埋忠明寿は、安土桃山時代から江戸時代にかけて活躍した刀工であり、金工師です。室町幕府将軍「足利義昭」に仕え、次いで「豊臣秀吉」に召し抱えられました。大阪歴史博物館の学芸員、内藤さんによると、埋忠明寿の特徴は「分かりやすさ」。埋忠明寿自身が施す玉追い龍の彫刻も見事ですし、刃文も分かりやすいのです。
豊臣秀吉のように、元々武家生まれでない武士が増えてきた時代において、このように分かりやすい刀が求められたのではないかと考察していらっしゃいました。では、分かりやすい刃文とはいったいどのようなものでしょうか。今日は最後に埋忠明寿の刃文を観てみたいと思います。
刃文とは
刃文はどこを指しているのか
刃文は光を当てないと見えない
刃文は、刀身に光を当てるとその周りに浮かび上がってきます。昔は、暗い部屋でろうそくに火を灯して刀を鑑賞していたそうです。
この写真は明るい部屋で撮っているので、刀には一通り光は当たっているはずですが、それに加えてスポットライトを当てたり、光源と目線の角度を合わせたりしないと、刃文は見えてきません。なので、一目で刀全体の刃文を観ることは難しいと思います。
手に持って鑑賞するときは、手で光の当て具合を自由に変えられますが、博物館の展示を観るときは、ライトの位置や刀の位置を変えられませんから、立つ場所や観る角度を変えてみて下さい。
刃文、刃縁、刃中の働き
光を当てると刃文が浮かんでくると聞いたので、その部分が刃文なのかなと思ったのですが、そういう風に説明している本はないんですよね。それどころか、結構曖昧というか、読んでも良く分かりませんでした。
「地鉄との境界線と刃の間の白いところと、光を当てると浮かんでくるところの違いは?刃中の働きは刃文ではない?互の目って刃文というより境界線の模様では?」といったとりとめのない疑問が頭の中を往来するようになり早1年半。
しかしある日、図譜における刃文の説明を見て、思うところがありました。それは「上半は広直刃基調にところどころ丁子・小互の目交じり、下半は互の目・丁子・角ばる刃・小のたれごころなど交え、総体に足・葉よく入り、小沸つき、砂流しかかり、金筋少し入る」という、半ば呪文のような文章なのですが、いろんな要素が入っていますよね。

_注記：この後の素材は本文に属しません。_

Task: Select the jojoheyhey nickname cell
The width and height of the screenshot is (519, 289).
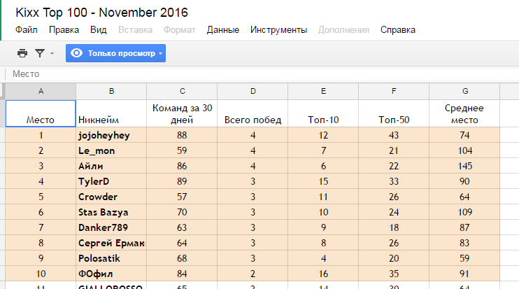Action: click(111, 135)
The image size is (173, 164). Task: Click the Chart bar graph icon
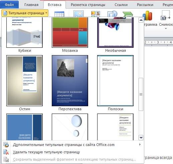tap(147, 15)

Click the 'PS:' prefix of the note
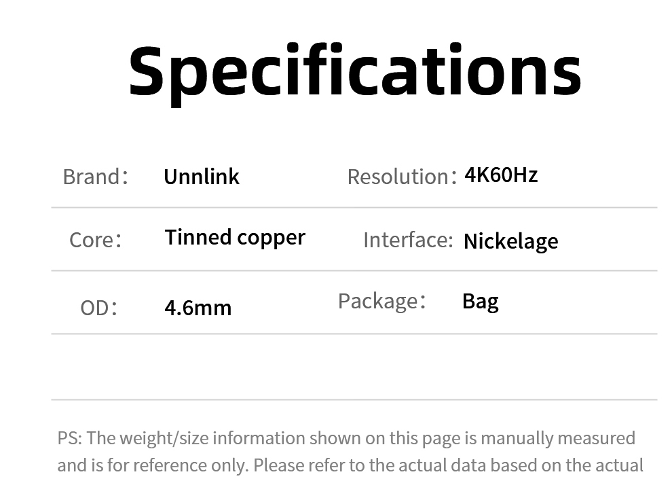(69, 438)
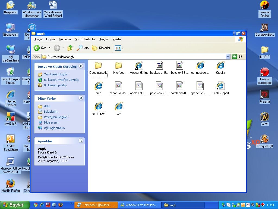Viewport: 278px width, 209px height.
Task: Open the Ara (Search) tool
Action: (83, 48)
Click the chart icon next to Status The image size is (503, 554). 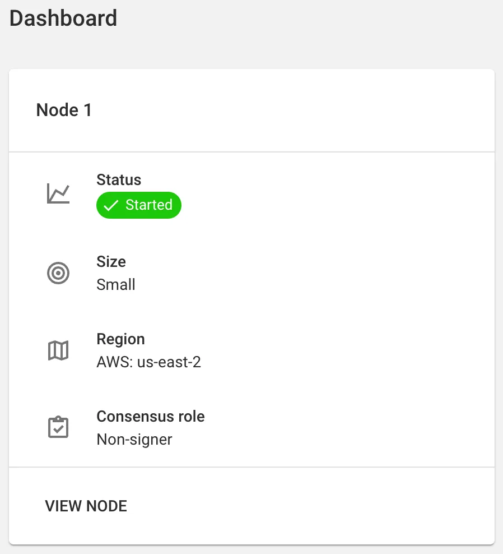point(58,192)
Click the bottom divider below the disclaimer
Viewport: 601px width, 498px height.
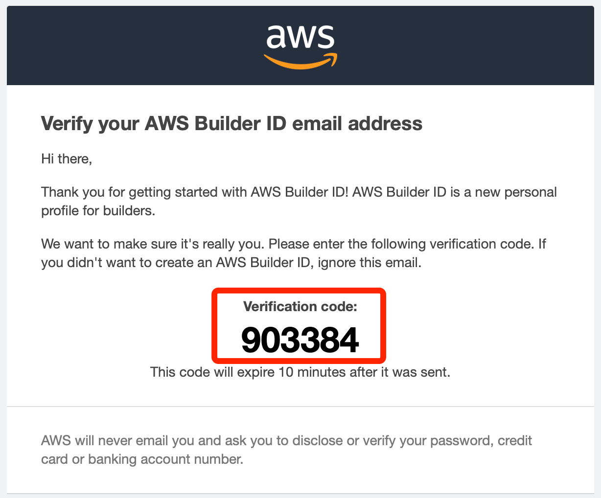pyautogui.click(x=301, y=493)
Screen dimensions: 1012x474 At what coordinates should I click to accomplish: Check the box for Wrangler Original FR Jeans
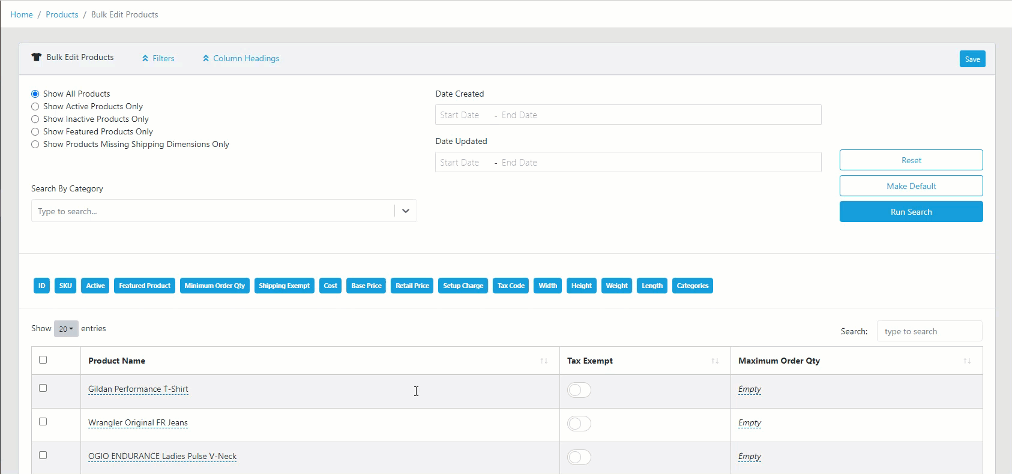click(43, 422)
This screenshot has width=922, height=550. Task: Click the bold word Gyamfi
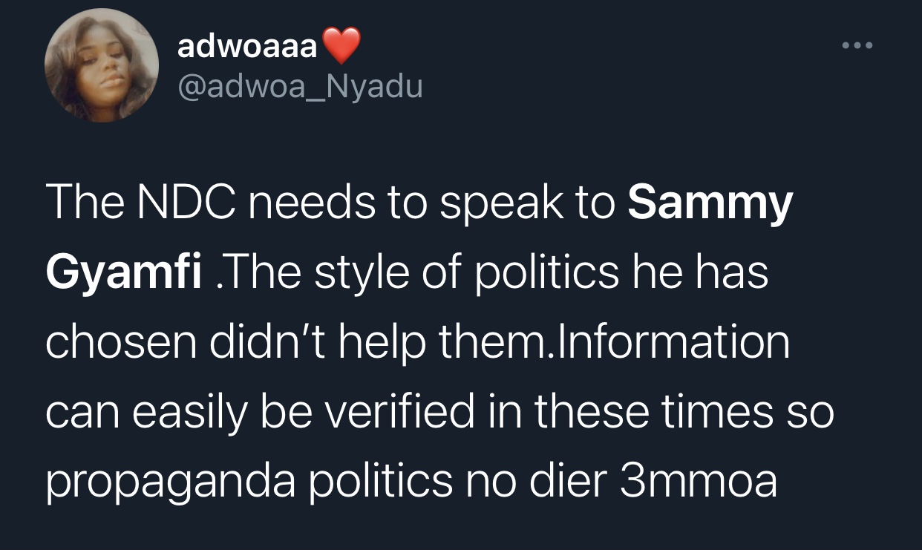(123, 272)
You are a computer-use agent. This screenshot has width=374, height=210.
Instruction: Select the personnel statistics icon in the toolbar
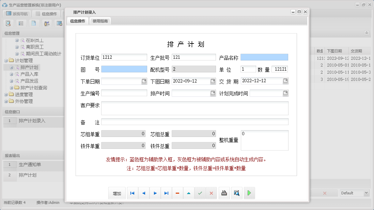pyautogui.click(x=47, y=23)
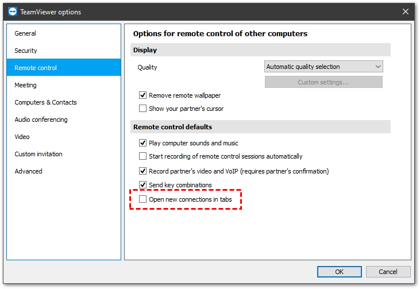The width and height of the screenshot is (420, 289).
Task: Enable Show your partner's cursor
Action: click(143, 109)
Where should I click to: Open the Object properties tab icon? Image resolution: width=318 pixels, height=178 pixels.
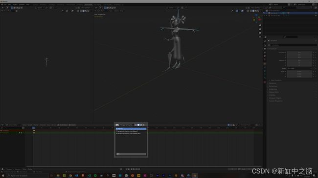[x=265, y=64]
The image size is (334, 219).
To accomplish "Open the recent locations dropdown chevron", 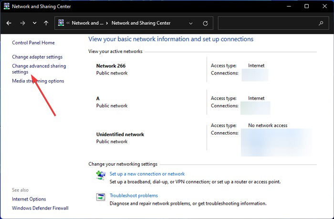I will click(34, 23).
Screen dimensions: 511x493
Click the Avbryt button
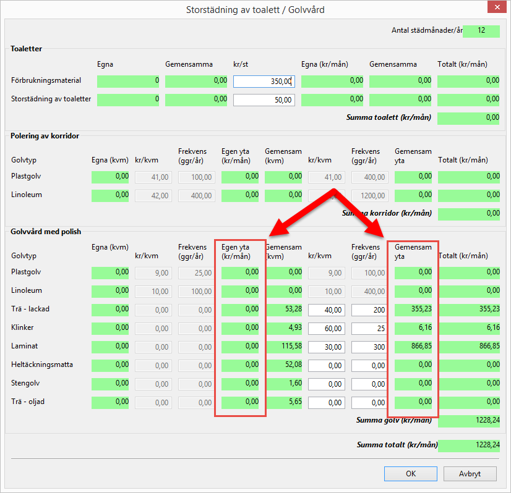coord(470,474)
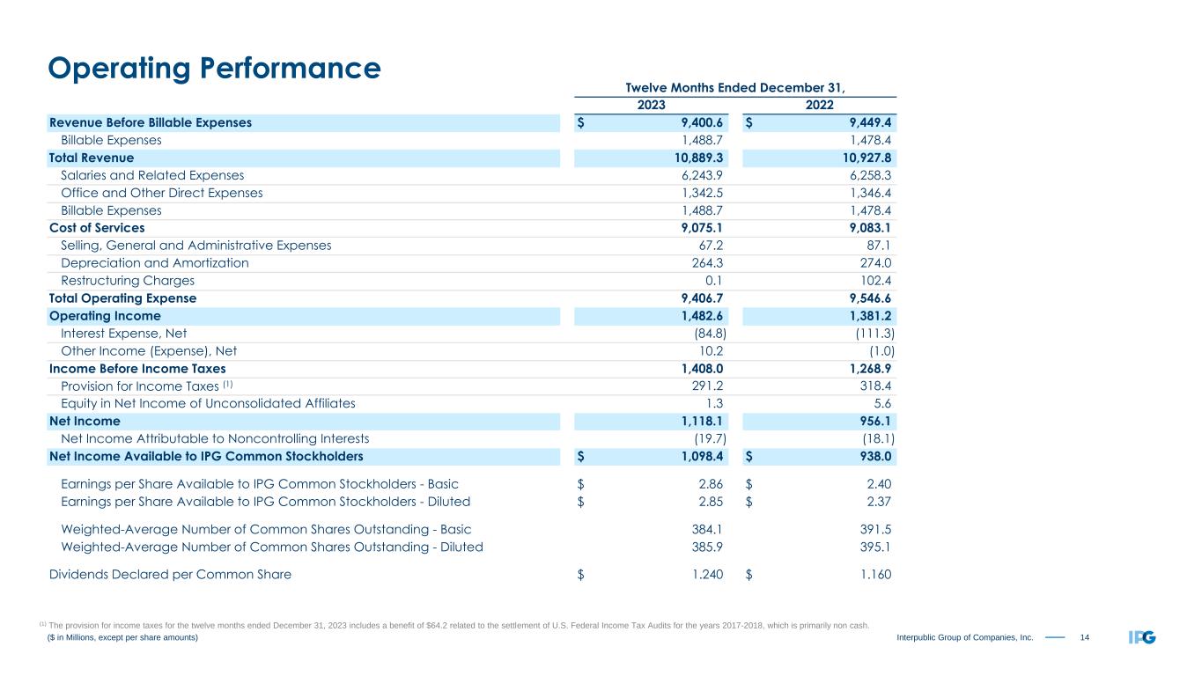The image size is (1202, 676).
Task: Click the Operating Income row label
Action: [x=105, y=315]
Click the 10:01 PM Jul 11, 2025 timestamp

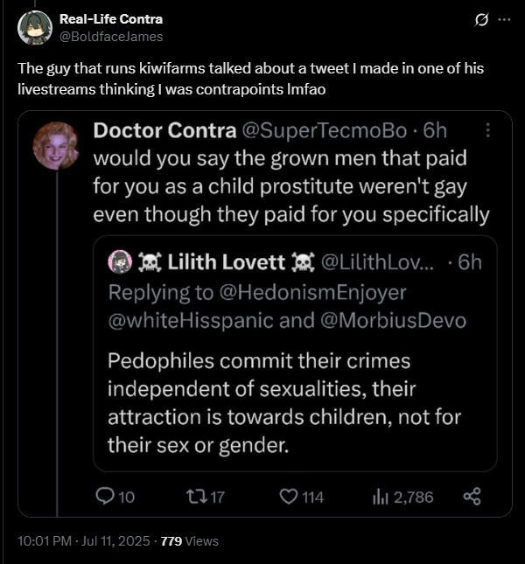tap(83, 541)
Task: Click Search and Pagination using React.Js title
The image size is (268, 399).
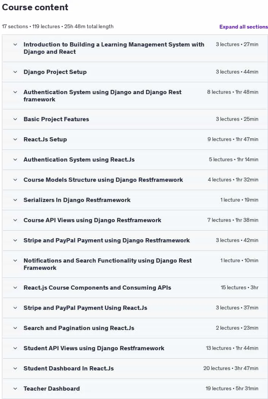Action: tap(79, 328)
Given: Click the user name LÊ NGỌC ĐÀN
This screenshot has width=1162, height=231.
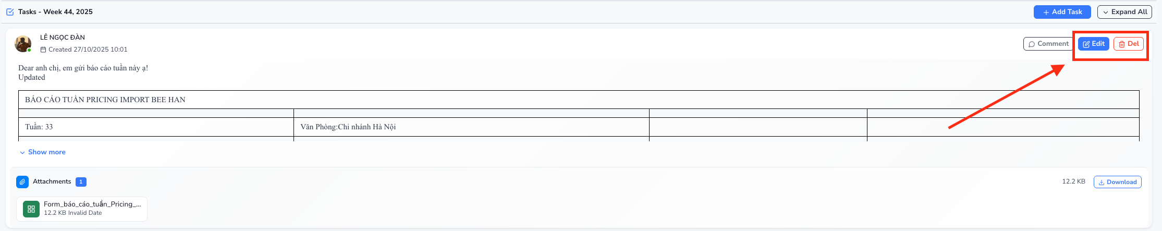Looking at the screenshot, I should [x=63, y=38].
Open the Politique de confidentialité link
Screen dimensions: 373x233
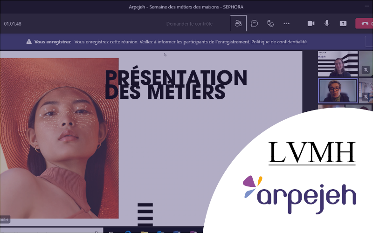279,42
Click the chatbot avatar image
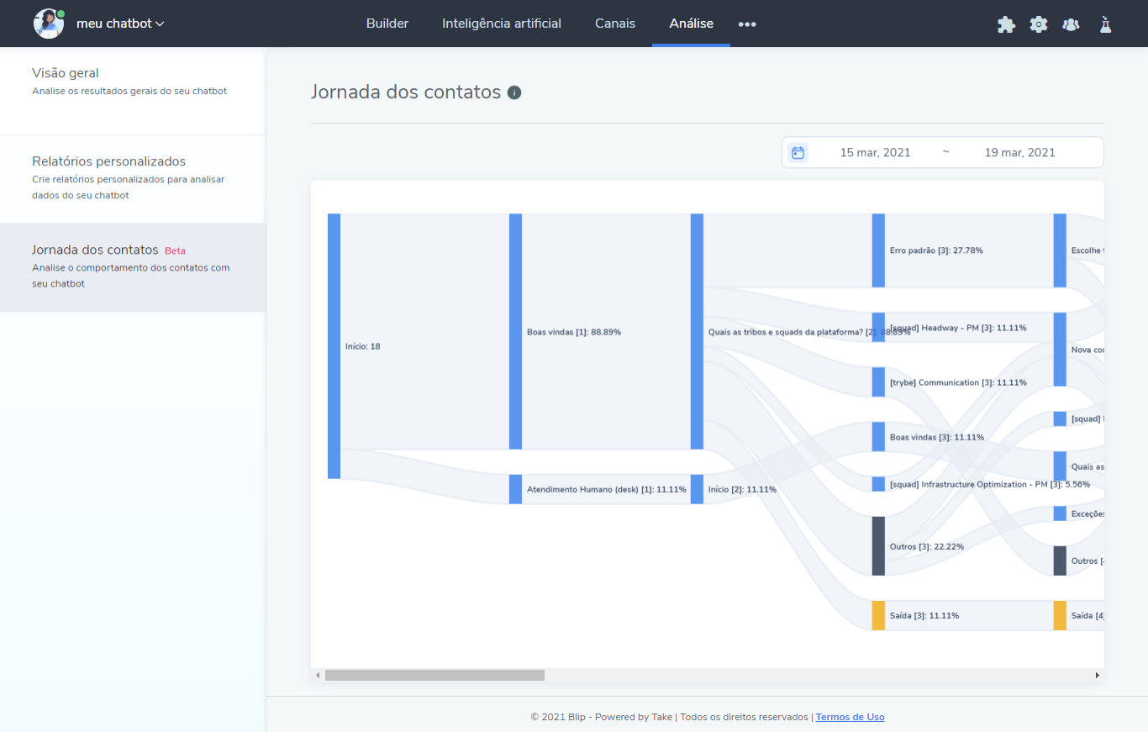This screenshot has height=732, width=1148. tap(48, 24)
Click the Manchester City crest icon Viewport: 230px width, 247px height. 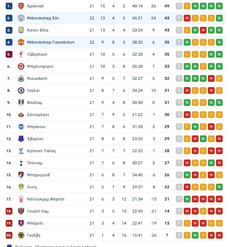tap(21, 18)
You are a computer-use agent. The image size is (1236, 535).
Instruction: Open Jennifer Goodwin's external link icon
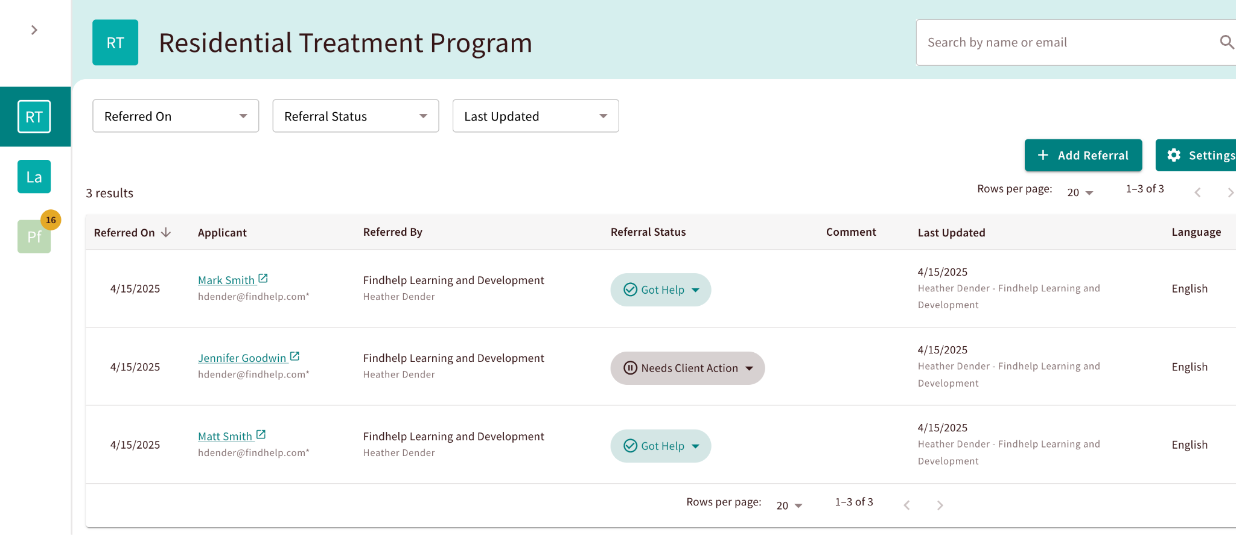click(x=295, y=356)
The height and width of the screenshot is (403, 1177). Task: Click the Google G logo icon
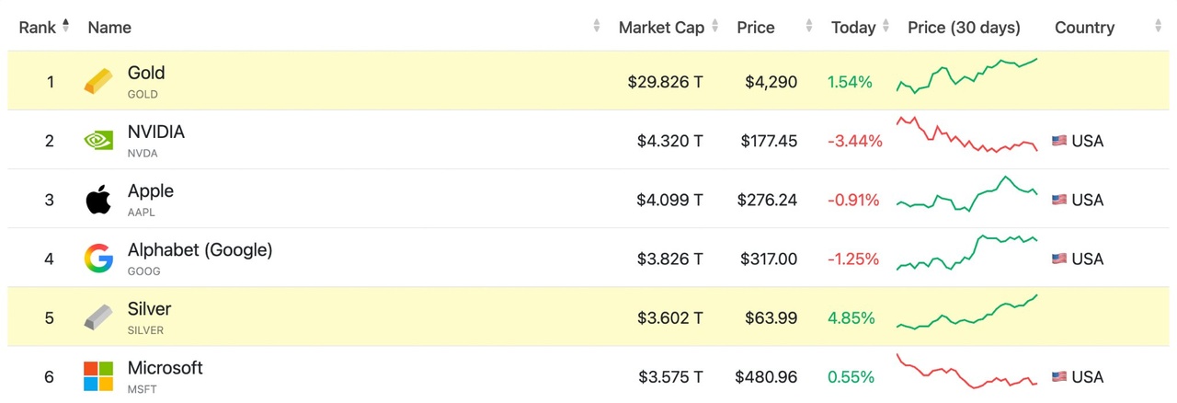pos(98,259)
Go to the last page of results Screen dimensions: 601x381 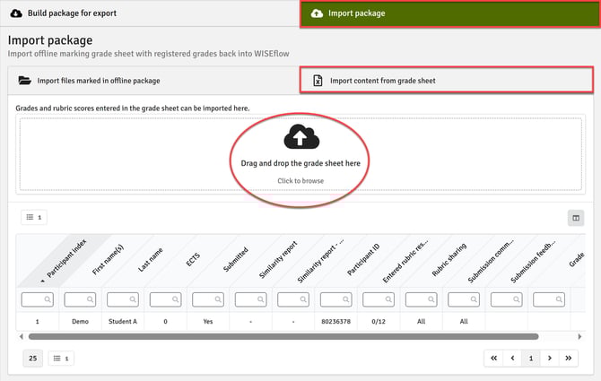click(569, 359)
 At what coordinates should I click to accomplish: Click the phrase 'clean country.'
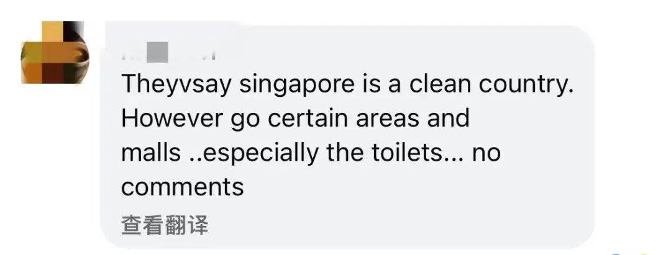(491, 84)
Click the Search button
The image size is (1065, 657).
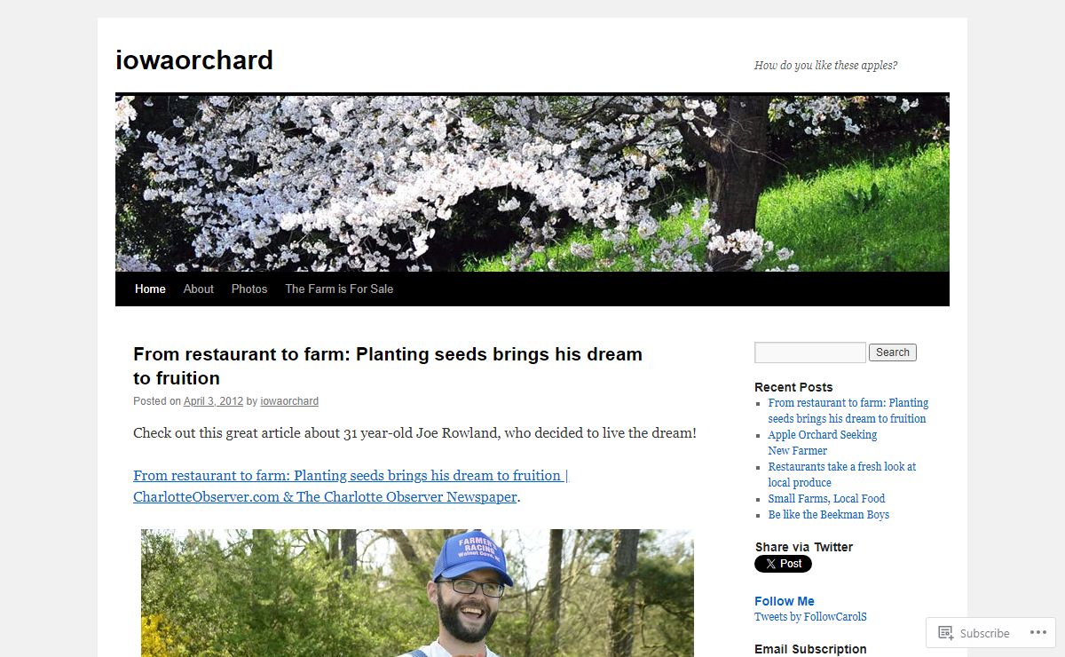(x=893, y=352)
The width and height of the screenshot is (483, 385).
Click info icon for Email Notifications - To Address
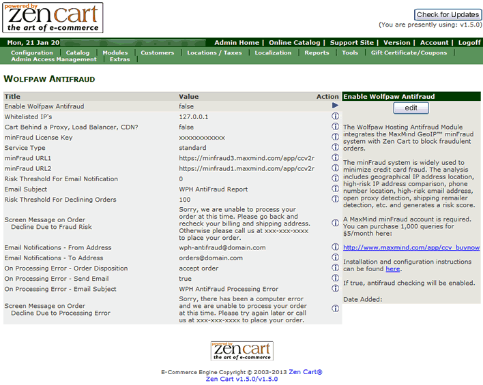click(335, 258)
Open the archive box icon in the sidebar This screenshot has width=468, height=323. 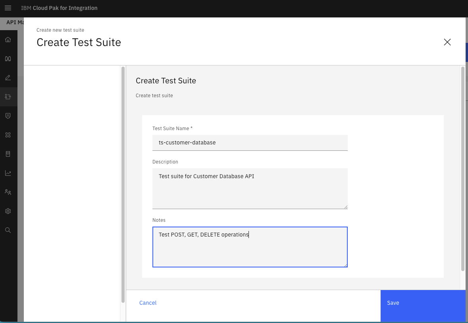(x=8, y=154)
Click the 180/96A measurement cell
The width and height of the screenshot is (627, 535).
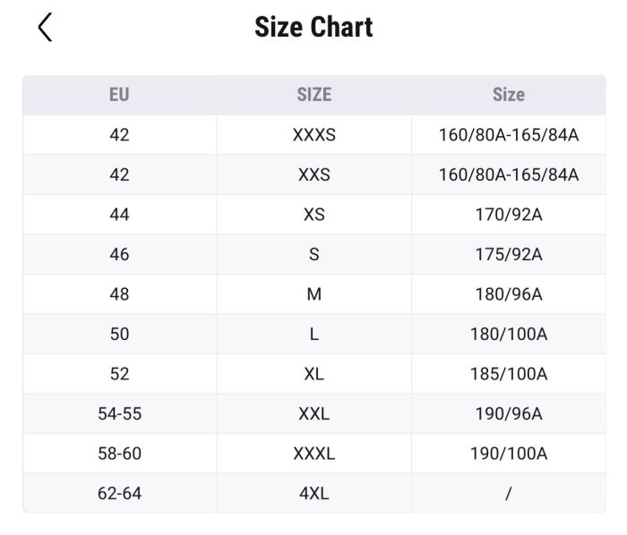tap(508, 294)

結局は、これらすべてが刃文に関することなんだと思います。つまり、細かく観ることももちろん可能ですが、刀1振1振の刃文を理解するには、トータルで観なければならないのではないでしょうか。
また、これはとらえ方次第かもしれませんが、直刃、丁子、小互の目といった個別の要素が組み合わさって刃文全体を構成しているというよりは、どちらかと言うと無数にある刃文の模様を、比較的単純なパターンの組み合わせで表現できるようにしたのが、直刃とか互の目といった用語なのではないかと考えました。
なぜそう考えるかと言うと、入札鑑定に参加してみて感じたのですが、刀の部分部分の特徴を捉えることができても、そもそも刀工の特徴、全体の作風を覚えていないと、刀工を当てることはできないからです。全体を理解するために、部分に分解しているようなイメージです。
それに、鑑定後の解説を聞いていると、まずは全体の印象があって、最後の詰めで細かい要素を検討しているような感じがしました。
用語は、全体の模様を細かく解き明かしていくツールであって、積み木のように組み合わせていくものではないのかなと感じたのです。
いろんな刃文を観てみましょう
鳥が先か卵が先かみたいな話をしてしまいましたが、いずれにせよ、刃文の要素を知ることは刀を鑑賞するうえで非常に有益ですので、まずは基本の刃文を観ていきます。
直刃
直刃と言うのは、地の通り、真っ直ぐな刃文です。刃に沿って真っ直ぐな白い刃文が特徴ですね。刀を見始めたころは、「直刃はどれも似たような感じだし面白みに欠けるなあ」と思っていたのですが、いろいろな刀を観ているうちに「控えめな感じが逆に良いな」と思うようになりました。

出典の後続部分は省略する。